AWS Identity and Access Management
User Guide

Troubleshooting IAM Roles

Use the information here to help you diagnose and fix common issues that you might encounter when working with IAM roles.

I Can't Assume a Role

  • Verify that your IAM policy grants you privilege to call sts:AssumeRole for the role that you want to assume. The Action element of your IAM policy must allow you to call the AssumeRole action, and the Resource element of your IAM policy must specify the role that you want to assume. For example, the Resource element can specify a role by its Amazon Resource Name (ARN) or by using a wildcard (*). For example, at least one policy applicable to you must grant permissions similar to the following:

    "Effect": "Allow", "Action": "sts:AssumeRole", "Resource": "arn:aws:iam::account_id_number:role/role-name-you-want-to-assume"
  • Verify that you meet all the conditions that are specified in the role's trust policy. A Condition can specify an expiration date, an external ID, or that a request must come only from specific IP addresses. In the following example, if the current date is any time after the specified date, then the policy never matches and cannot grant you the permission to assume the role.

    "Effect": "Allow", "Action": "sts:AssumeRole", "Resource": "arn:aws:iam::account_id_number:role/role-name-you-want-to-assume" "Condition": { "DateLessThan" : { "aws:CurrentTime" : "2016-05-01T12:00:00Z" } }
  • Verify that the AWS account that you are calling AssumeRole from is a trusted entity for the role that you are assuming. Trusted entities are defined as a Principal in a role's trust policy. The following example is a trust policy attached to the role you want to assume. In this example, the account ID with the IAM user you signed-in with must be 123456789012. If your account number is not listed in the Principal element of the role's trust policy, then you cannot assume the role, no matter what permissions are granted to you in access policies. Note that the example policy limits permissions to actions that occur between July 1, 2017 and December 31, 2017 (UTC), inclusive. If you log in before or after those dates, then the policy does not match, and you cannot assume the role.

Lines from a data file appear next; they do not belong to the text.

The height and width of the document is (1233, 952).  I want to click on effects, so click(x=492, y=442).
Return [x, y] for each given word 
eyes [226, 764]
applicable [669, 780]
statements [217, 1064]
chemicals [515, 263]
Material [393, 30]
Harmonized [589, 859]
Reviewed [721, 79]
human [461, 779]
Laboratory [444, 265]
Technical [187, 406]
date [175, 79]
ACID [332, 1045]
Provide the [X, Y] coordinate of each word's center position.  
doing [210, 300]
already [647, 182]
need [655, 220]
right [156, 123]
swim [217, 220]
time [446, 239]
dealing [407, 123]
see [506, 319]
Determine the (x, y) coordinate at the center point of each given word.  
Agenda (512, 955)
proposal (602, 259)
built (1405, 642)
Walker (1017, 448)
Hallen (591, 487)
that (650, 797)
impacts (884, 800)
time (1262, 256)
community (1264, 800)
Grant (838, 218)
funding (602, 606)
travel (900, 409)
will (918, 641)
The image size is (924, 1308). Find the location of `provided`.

    "Effect": "Allow", "Principal": { "AWS": "arn:aws:iam::123456789012:root" }, "Action": "sts:AssumeRole", "Condition": { "DateGreaterThan": {"aws:CurrentTime": "2017-07-01T00:00:00Z"}, "DateLessThan": {"aws:CurrentTime": "2017-12-31T23:59:59Z"} }

I Can't Edit or Delete a Role in My IAM Account

When you include a service-linked role in your account, that role includes predefined trusts and permissions that are required by the service in order to perform actions on your behalf. You can create a service-linked role from within IAM, but because the role is linked to the service, you cannot customize the role within IAM. In the IAM console, when you view the Summary page for a role, the page includes a banner to indicate that the role is a service-linked role. You can manage and delete these roles only through the linked service. Be careful when modifying or deleting this role because doing so could remove permissions that the service needs to access AWS resources. See the AWS documentation for the service to learn how to modify or delete a role linked to that service.